# Bone to pick with Trainworld's online ordering



## GN_Rocky (Jan 6, 2008)

Memories with bad dealings from my HO days with Trainworld return. 
I had placed 2 different orders online with Trainworld. The first one for Aristo Dbl. track portals went ok, but the second order for some MTH cars did NOT. 

First off, on their online ordering page(2) I saw the MTH 3 pack of the 4 bay GN hoppers and was thrilled I finally found them. They also showed the single cars. So I ordered a 3 pack and a single car. THen I got an E-mail back from them the next day that they were SOLD OUT of the 3 pak, but they did have the single cars. So I said I'll take 6 if you have them. Again another E-mail sayi ng that they only have 2 cars and did I want anything else. I said I'll take a GN flat car with logs. Yet again, another responce. We are out of the flatcars, do you want the 2 GN hoppers ??? I replied - yes. Now I get a call from them saying that they only have ONE GN hopper. I asked why did they say 2 in the E-mail ??? I asked if somehow they had sold one of them out from under me, they couldn't answer. I am VERY disappointed







And after this, I will NEVER deal with them again !!! So my search for the MTH 70-70022 3 pack of GN 4 bay hoppers continues







I don't know if I'll ever find them. I'd pay good $$$ to find them to add to my collection and I can alway use more of the 70-75026 single 4 bay GN hoppers as well. It takes sooo many to make a unit train and I don't have the patience to sit and decal out cars that A) have the letters strung out across the whole car body between rib. and B) cars that in 1/32 really are not the correct size for our 1/29th world. 

But I just wanted to rant about the bad service I have had with Trainworld's on-line ordering.

Rocky


----------



## krs (Feb 29, 2008)

Rocky - 

Didn't Trainworld take phone orders at that time? 

I used to order some G-Scale items from them years ago and the order process via phone from Canada went like this: 

Ring, Ring.... 
Trainworld, phone number please (struck me as an odd question first time around) 
Me: 613-xxx-xxxx 
They: are you xxxx, still at this adress and they would rattle it off 
Me: Yes 
They: Order number? 
Me: LGB xxxxx 
They: next.... 
Me; That's all 
They: OK to charge it to the credit card on file 
Me: Yes 
They: Thank-you for your business. 

That whole process took less than a minute - very impersonal but efficient. 
If they didn't have what I wanted or not the whole quantity, I would know right away - none of this email correspondence back and forth. 

Knut


----------



## eheading (Jan 5, 2008)

I've had the same experience with Trainworld as Knut has had, Rocky.

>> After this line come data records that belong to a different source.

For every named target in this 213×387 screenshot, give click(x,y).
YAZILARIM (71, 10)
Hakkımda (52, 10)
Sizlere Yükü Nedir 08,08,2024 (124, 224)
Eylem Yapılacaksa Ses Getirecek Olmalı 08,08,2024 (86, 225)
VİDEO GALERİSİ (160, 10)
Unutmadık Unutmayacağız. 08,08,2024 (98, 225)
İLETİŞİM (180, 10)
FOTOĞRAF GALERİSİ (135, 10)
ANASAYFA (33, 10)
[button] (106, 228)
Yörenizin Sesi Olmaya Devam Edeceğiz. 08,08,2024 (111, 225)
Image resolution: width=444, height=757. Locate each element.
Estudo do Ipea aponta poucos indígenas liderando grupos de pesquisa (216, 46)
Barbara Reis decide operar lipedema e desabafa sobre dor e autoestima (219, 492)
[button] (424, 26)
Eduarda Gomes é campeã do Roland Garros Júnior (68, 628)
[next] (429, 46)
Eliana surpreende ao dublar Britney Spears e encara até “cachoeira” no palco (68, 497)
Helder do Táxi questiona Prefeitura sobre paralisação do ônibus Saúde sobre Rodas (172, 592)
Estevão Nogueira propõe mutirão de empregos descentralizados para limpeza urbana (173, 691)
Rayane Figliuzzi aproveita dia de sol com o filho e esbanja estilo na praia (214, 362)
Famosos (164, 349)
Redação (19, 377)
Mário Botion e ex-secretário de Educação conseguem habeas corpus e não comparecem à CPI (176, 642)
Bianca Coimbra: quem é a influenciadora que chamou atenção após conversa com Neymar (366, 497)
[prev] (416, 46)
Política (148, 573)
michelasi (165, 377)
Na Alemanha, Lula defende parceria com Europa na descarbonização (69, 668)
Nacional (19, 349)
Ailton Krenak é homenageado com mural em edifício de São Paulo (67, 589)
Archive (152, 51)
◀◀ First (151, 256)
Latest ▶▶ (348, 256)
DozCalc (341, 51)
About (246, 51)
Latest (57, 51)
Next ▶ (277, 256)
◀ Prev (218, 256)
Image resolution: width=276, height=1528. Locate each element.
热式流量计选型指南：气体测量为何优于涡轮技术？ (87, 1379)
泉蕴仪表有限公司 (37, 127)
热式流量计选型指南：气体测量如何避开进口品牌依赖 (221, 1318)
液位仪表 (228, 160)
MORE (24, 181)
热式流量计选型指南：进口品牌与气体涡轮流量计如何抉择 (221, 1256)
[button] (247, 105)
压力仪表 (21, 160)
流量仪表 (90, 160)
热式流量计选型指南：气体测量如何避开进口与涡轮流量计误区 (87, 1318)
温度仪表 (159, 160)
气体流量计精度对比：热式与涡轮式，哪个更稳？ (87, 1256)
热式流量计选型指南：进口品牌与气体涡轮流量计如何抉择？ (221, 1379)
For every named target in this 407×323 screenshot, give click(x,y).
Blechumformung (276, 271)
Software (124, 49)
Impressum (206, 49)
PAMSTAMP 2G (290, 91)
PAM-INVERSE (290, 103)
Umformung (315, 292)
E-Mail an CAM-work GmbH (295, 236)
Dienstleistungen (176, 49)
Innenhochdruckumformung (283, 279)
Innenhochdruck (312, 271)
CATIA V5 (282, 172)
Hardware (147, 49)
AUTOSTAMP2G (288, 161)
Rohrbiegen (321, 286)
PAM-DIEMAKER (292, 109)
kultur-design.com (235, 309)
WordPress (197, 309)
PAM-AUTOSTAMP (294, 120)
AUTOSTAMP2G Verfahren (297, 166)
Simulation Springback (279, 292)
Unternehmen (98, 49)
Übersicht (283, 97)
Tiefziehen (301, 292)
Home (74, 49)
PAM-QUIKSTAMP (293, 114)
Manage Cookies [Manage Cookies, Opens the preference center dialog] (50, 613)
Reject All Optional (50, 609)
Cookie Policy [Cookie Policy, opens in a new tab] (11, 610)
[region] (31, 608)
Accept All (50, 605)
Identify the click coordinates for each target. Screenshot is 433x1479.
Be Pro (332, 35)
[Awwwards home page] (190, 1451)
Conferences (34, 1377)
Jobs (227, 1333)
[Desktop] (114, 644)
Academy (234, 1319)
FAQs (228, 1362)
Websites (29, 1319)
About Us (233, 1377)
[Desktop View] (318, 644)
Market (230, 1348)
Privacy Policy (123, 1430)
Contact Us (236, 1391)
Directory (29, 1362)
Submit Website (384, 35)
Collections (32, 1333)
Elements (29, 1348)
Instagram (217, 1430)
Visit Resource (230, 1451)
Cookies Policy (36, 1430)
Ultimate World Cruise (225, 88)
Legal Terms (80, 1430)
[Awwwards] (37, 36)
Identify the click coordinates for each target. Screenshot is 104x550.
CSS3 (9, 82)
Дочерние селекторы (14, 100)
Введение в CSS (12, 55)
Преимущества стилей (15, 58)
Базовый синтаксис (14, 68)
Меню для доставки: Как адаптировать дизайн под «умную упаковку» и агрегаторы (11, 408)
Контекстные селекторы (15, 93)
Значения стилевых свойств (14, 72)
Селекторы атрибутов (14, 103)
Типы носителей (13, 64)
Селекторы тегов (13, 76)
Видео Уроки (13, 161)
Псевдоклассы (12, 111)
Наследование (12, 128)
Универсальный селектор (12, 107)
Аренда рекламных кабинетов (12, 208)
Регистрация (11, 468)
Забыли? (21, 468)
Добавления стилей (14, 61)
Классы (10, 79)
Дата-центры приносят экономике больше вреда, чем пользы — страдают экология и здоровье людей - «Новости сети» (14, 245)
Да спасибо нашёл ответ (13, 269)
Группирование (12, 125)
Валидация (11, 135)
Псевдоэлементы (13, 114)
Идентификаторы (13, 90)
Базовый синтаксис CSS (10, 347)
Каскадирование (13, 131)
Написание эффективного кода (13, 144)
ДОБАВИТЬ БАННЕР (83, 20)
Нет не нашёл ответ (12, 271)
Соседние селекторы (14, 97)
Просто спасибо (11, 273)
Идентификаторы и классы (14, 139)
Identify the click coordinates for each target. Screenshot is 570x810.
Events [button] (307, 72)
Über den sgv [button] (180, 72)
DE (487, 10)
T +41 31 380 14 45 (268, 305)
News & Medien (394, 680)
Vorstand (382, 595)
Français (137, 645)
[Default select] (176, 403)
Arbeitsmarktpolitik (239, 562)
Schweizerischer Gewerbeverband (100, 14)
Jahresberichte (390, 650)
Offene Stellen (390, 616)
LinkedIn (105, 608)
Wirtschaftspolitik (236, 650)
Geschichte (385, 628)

I do my "shopping" on the internet, but when I'm ready to purchase, from any of the dealers I deal with, I do it on the phone. If they have what you want the next time, try the phone before writing them off totally. I certainly understand your frustration. 

Ed


----------



## San Juan (Jan 3, 2008)

Trainworld rarely updates their online catalog. So I don't order anything from them online.


Any order with them almost has to be done on phone. That's the only way to be sure what you want is in stock.


----------